Posts Tagged hospital readmission
The long and difficult training for surgeons often leaves them with little intrinsic drive to improve surgical care. Anyone who has had to discuss surgical quality with practicing surgeons is lucky to leave the discussion without a fear of losing their job. So, with little intrinsic drive to improve quality, the government and insurance companies resort to the old carrot and stick methods.
For surgeons the carrot and stick are financial. So, if a surgeon and associated hospital have patients that are readmitted within 30 days the hospital is penalized — the hospital is unhappy and verbally passes that unhappiness on to the surgeon.
A study just published “Underlying Reasons Associated With Hospital Readmission Following Surgery in the United States” expresses surgeons’ negative opinions of the penalty saying it really won’t have much effect on surgeons — wow, what a stonewall attitude!
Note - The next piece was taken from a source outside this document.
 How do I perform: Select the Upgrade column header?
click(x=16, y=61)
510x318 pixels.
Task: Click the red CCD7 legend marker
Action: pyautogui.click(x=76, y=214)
The argument is based on the findings that surgical patients return to the hospital because of an infection where the skin was cut or because of bowel problems from pain medication. Somehow, the surgeons writing the article seem to think complications, coming to light after the patient leaves the hospital, are beyond their control — so the hospital should not be penalized. In other words, complications are and ACT OF GOD.
Wrong answer! Patients, families, insurance companies and Medicare do not want to further enrich surgeons and hospitals for bad outcomes. A much better answer would be to double the efforts to improve quality and reduce complications and to have surgeons spend more time out of the operating room figuring how to improve surgery in the operating room.
Admiral David Farragut is attributed with the phrase “damn the torpedoes, full speed ahead” — was he really a surgeon in disguise? We all know intrinsic motivation (dedication and innovation) is much more effective than extrinsic motivation (carrot and stick). Intrinsic motivation comes from training programs that place emphasis on quality and downplay personal profit.
The solution: surgeons should be employees of the hospital (an ACO model) so they personally feel the financial pressure to minimize costly complications — not just watch as the hospital is penalized. And, improve post-graduate surgical training to have more emphasis on quality.
Here are two simple things hospitals could do to reduce readmissions: 1) Make a primary care appointment for hospital follow-up at the time of discharge 2) Dispense enough of the patient’s medications to last until the primary care appointment or to last 2 weeks, whichever is longer.
Patients are often readmitted because they did not take the medications prescribed at discharge. The beauty of the suggestions: hospitals save money since the cost of medications is low by comparison to readmission, patients will likely take the medications they are given, primary care providers will be engaged, and there is a financial incentive to make the appointment within 2 weeks.